[Stored data]
+===+

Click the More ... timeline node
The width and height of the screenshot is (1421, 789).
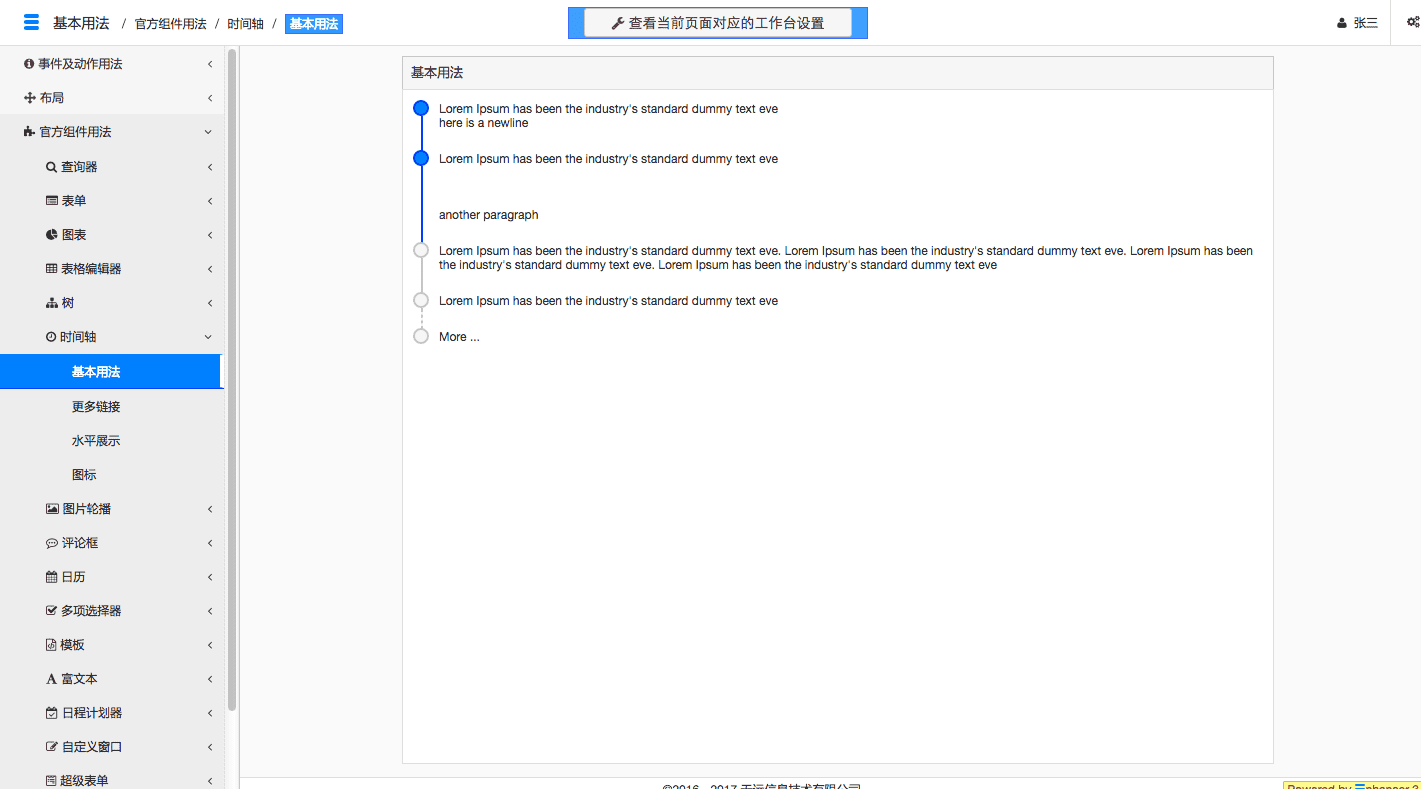click(421, 336)
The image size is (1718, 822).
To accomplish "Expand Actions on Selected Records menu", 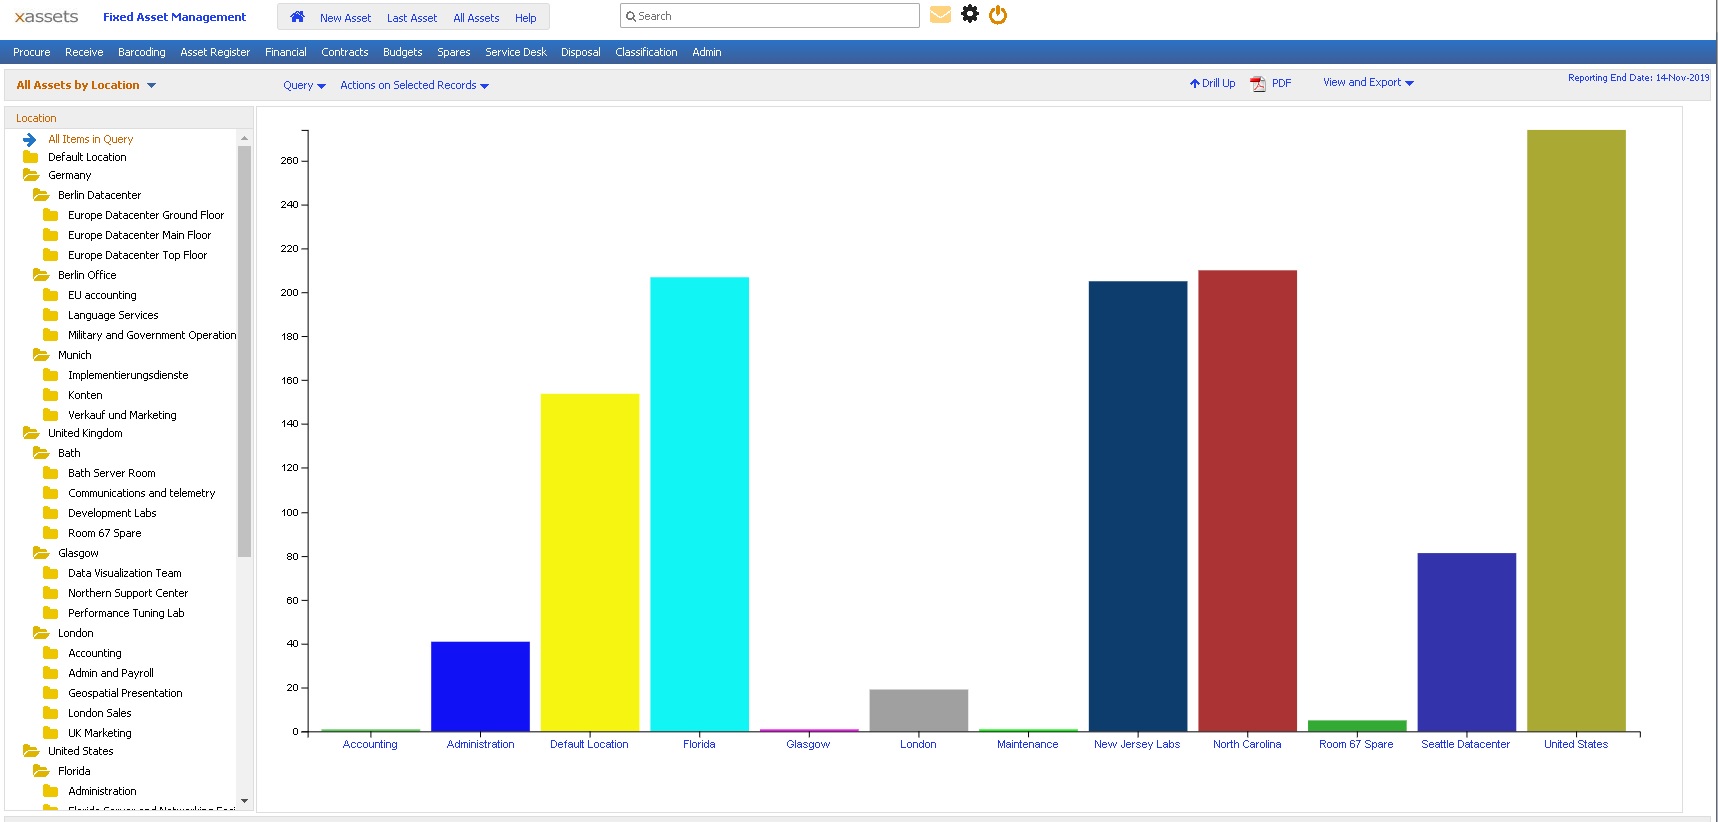I will pyautogui.click(x=414, y=86).
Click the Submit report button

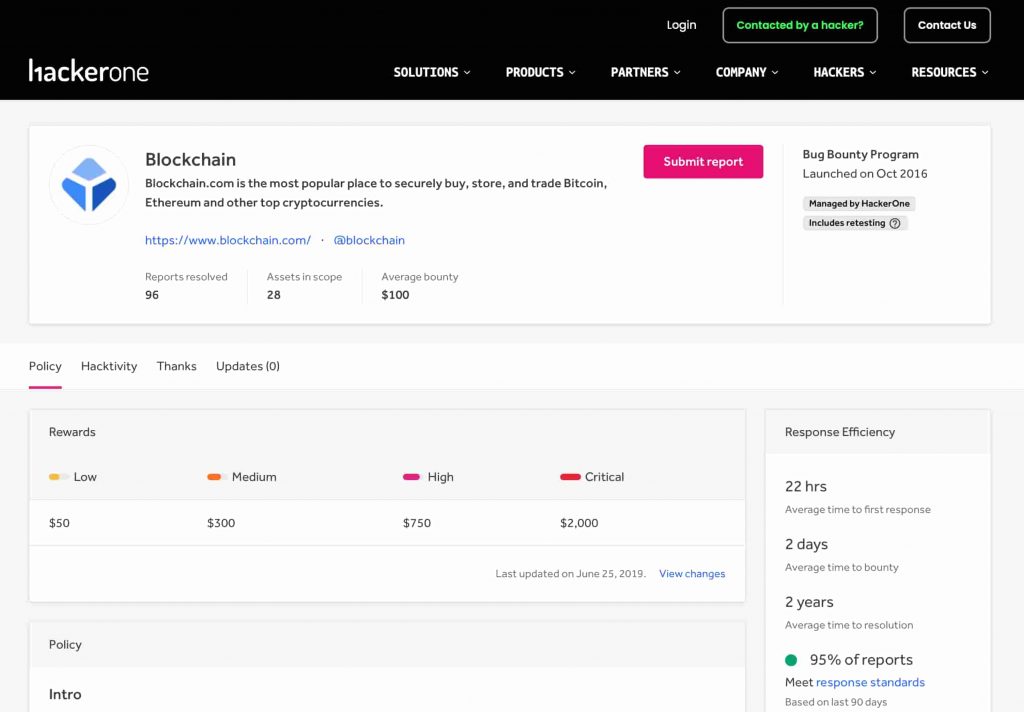click(x=703, y=161)
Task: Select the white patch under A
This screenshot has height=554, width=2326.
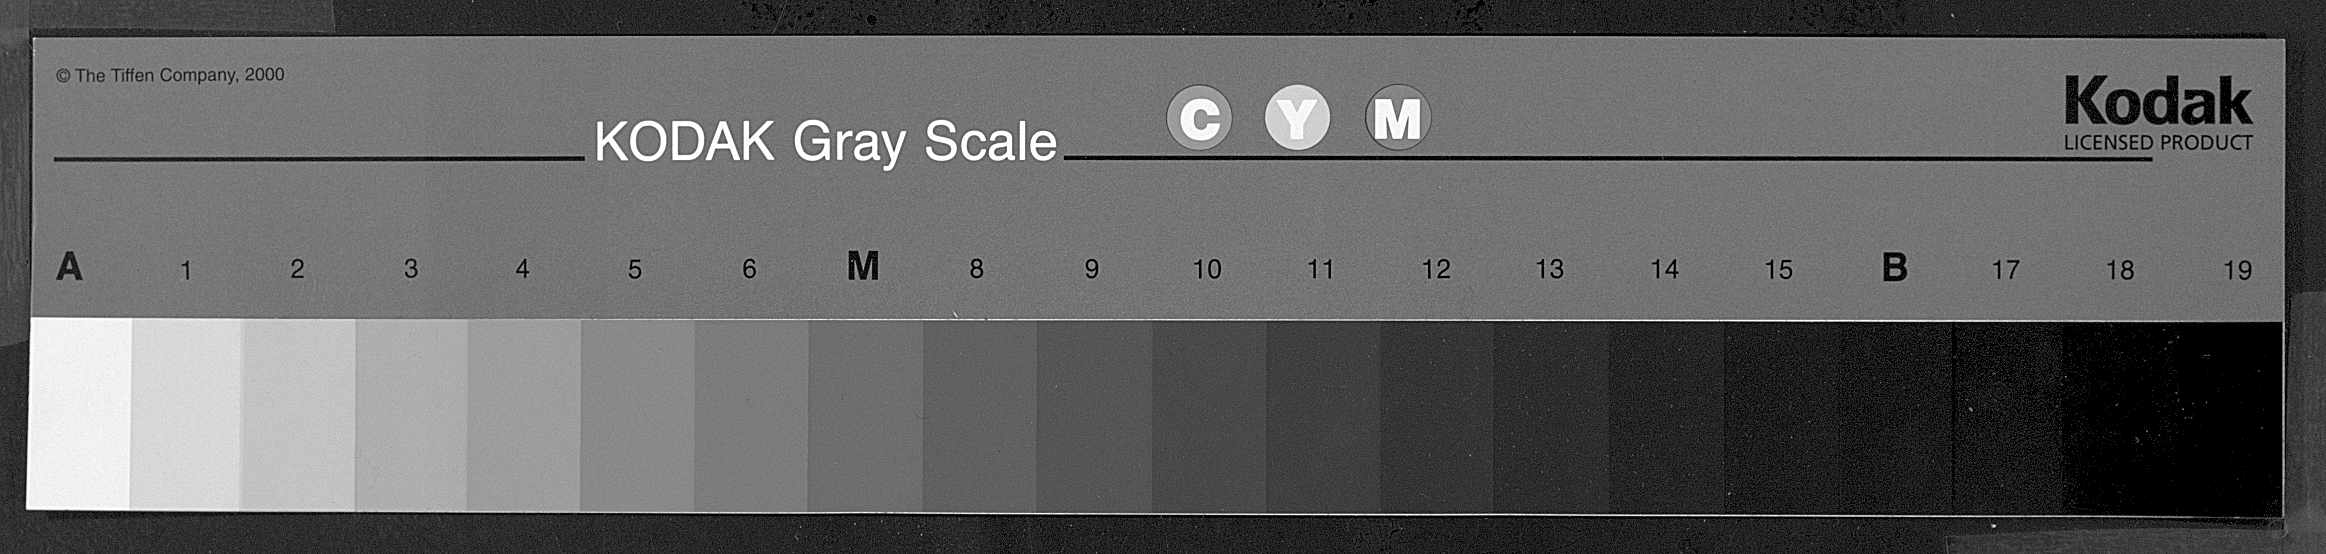Action: [x=79, y=414]
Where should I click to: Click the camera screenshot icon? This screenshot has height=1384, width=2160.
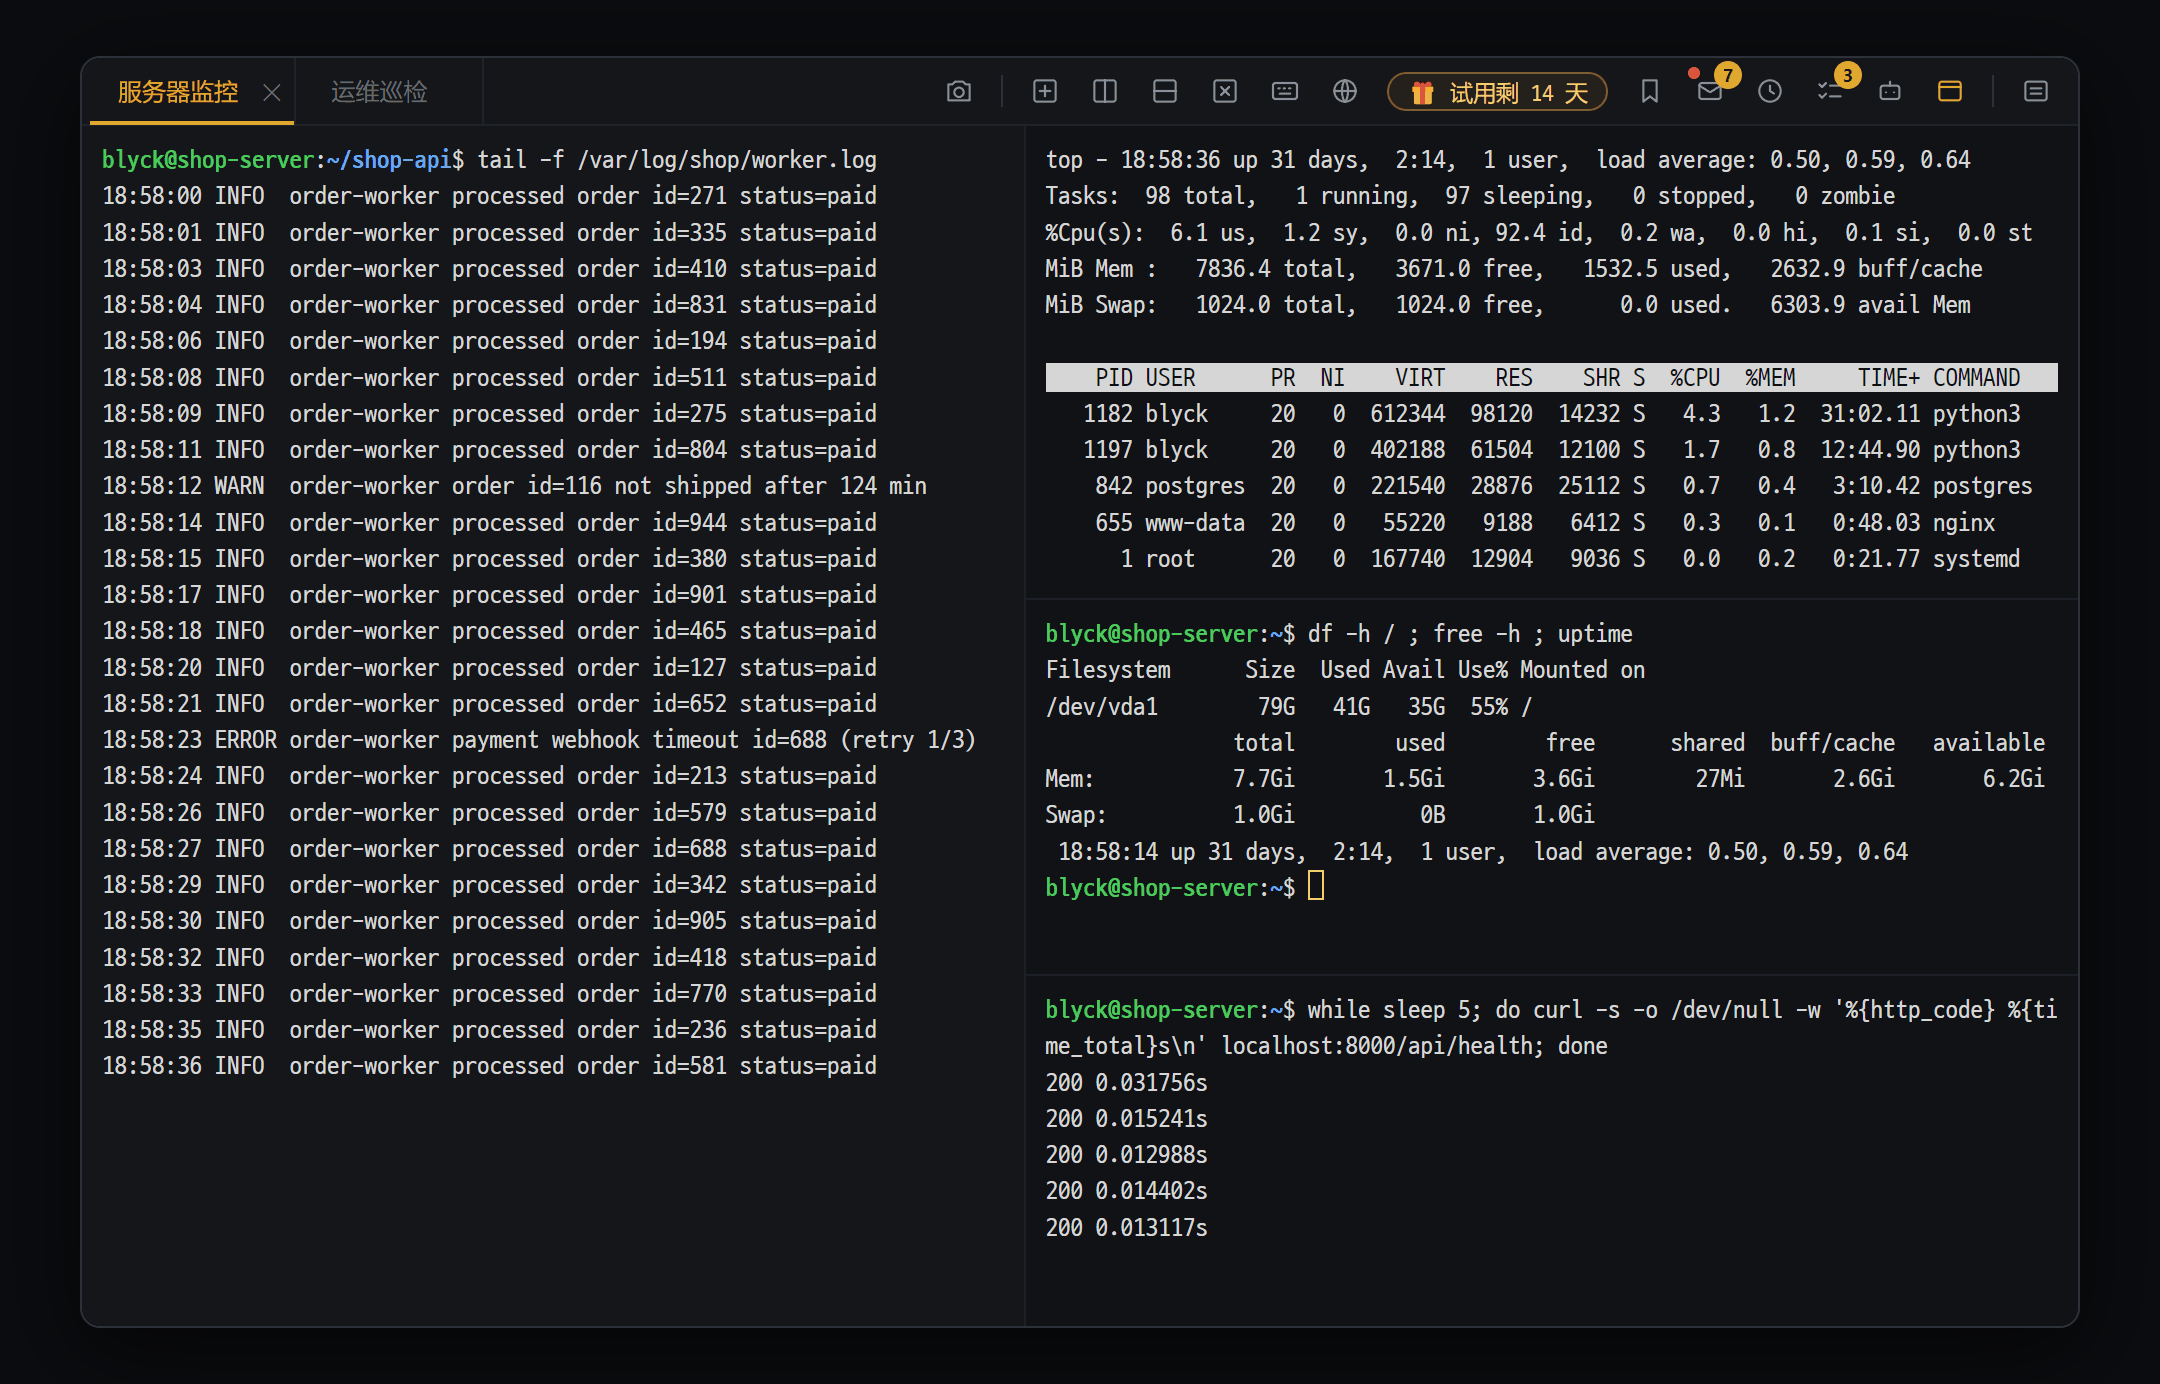click(958, 92)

+===+

| Exercise brief |
None of the pictures belong in the result. Print exactly the lines from the one containing "Task: Select the white patch under A" through the final line of the entries.

| Response area |
Task: Select the white patch under A
This screenshot has height=554, width=2326.
Action: [x=79, y=414]
Where should I click to: Click the camera screenshot icon? This screenshot has height=1384, width=2160.
click(958, 92)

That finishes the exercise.